The probelm is probably the texture…
Is SRGB on or off for it? Is the compression settings on it the same as the content example stuff?

And is the node you are using in engine set to the same settings you use the tool with?
I’d asusme there must be a setting of some sort to tell it how many splits it has within the texture in terms of data points.
These need to match up or the read info wont work right.

Maybe the fact they look different does matter.
The color in each zone represents whatever the animation has to be or a position that a vertex needs to reach in x/y/z space.
However you should compare it to what the script produces directly to know if colors look “ok” or not.
Different textures made for different models will always look different…

Also, vertex order probably matters when the object is exported.
At a base level the script should be tagging specific vertex to specific areas of that pixel block texture it produces so that values can be read in to generate the animation for it.
Exporting with quads causes the engine to triangulate.
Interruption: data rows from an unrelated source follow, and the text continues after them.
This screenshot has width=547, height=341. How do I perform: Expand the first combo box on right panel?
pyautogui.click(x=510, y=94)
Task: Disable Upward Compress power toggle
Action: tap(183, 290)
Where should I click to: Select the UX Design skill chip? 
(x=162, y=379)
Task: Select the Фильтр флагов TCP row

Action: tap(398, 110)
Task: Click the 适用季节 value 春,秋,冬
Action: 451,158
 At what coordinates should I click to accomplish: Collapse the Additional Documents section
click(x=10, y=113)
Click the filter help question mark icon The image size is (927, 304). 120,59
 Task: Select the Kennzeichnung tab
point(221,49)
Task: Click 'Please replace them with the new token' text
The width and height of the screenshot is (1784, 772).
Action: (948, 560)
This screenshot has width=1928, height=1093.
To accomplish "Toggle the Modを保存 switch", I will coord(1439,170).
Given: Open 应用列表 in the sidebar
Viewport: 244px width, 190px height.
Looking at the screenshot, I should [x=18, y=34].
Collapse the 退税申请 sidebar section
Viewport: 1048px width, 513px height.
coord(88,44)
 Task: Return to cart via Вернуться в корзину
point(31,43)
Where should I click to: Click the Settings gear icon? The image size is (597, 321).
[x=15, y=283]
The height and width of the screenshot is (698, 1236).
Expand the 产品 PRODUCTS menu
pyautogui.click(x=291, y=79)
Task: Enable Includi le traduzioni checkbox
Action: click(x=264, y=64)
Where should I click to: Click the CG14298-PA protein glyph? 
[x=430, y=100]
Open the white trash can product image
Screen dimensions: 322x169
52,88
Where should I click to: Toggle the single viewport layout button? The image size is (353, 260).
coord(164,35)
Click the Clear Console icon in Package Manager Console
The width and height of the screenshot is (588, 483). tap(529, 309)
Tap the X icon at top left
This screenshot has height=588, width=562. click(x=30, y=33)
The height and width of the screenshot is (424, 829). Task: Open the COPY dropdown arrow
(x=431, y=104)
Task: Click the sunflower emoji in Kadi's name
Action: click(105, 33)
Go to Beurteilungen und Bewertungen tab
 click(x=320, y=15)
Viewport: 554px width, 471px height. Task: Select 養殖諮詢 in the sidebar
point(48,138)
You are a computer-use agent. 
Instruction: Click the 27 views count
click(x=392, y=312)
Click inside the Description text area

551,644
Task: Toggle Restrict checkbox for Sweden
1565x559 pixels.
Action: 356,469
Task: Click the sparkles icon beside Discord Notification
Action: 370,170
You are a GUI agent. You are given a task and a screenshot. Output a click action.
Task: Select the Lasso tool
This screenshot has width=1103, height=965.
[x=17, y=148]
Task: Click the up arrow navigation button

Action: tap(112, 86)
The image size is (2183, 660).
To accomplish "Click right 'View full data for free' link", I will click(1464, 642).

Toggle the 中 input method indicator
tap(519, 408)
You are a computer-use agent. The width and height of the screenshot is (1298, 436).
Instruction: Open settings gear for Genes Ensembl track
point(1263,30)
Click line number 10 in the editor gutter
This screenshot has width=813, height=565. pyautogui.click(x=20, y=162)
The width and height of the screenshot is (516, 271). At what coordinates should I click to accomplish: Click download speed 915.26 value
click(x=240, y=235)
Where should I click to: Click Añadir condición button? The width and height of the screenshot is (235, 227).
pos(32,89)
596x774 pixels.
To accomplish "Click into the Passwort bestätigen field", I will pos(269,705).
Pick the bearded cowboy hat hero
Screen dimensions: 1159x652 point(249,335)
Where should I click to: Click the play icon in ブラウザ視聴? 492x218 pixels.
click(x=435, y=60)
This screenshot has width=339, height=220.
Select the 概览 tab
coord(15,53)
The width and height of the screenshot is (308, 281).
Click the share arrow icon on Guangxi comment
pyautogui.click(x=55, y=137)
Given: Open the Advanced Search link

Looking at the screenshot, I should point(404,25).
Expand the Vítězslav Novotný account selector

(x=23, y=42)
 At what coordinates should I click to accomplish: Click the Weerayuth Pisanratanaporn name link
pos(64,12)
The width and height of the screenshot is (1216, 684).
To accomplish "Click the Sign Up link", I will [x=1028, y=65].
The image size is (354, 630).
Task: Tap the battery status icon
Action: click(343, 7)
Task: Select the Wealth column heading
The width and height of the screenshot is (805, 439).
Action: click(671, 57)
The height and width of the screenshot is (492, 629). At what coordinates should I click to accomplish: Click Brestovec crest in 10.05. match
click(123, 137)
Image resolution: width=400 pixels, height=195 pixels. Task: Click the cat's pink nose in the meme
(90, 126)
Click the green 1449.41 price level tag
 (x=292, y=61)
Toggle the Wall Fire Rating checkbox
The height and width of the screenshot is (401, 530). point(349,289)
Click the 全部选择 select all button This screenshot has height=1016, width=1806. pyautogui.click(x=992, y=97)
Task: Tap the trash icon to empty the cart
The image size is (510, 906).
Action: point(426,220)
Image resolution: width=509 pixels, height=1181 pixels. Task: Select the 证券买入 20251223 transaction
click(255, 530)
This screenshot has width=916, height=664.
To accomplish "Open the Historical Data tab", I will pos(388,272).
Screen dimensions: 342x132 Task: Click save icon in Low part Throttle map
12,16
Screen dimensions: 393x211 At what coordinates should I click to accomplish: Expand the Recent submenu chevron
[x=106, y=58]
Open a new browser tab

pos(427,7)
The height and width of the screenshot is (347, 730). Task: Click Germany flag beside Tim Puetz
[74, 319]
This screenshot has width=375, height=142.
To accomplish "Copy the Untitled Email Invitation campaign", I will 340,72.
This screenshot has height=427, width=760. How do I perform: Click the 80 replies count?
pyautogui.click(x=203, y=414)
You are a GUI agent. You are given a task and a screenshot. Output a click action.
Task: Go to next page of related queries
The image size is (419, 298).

This is likely to change vertex order…

Surely, theres a 3dsMax tutorial you can follow on how to do it correctly out there?

Thank you for the reply. I actually figured it out… but I will address the rest first.

And is the node you are using in engine set to the same settings you use the tool with?

I was actually considering this. In the documentation the script is actually kind of old and was being used in max 15/16 so I was wondering if in 4.26 the nodes are actually expecting an input from an updated version of the script that I don’t have… well no, I can confirm that the current script works with all versions of unreal.

I’d assume there must be a setting of some sort to tell it how many splits it has within the texture in terms of data points.
These need to match up or the read info wont work right.

I was looking into how the information is split in the node but it was over my head unfortunately. I really should take some kind of TA course…

The color in each zone represents whatever the animation has to be or a position that a vertex needs to reach in x/y/z space.
However you should compare it to what the script produces directly to know if colors look “ok” or not.
Different textures made for different models will always look different…

So yeah this was the part that helped. The issue was that if your asset is messed up there’s really nothing you can compare it to. Pivot placement, hierarchy, etc. all the things you are setting up actually gets lost when importing to unreal and they don’t provide the .fbx they use in the sample scene.

When I was comparing my asset to the unreal asset it was clear that most things were fine, but the pivot rotation was incorrectly interpreted during the baking process… Like yeah the assets are not identical, but it’s not like all the X axis are facing downwards or in some other unnatural direction… so the baked out textures should have similar-ish values.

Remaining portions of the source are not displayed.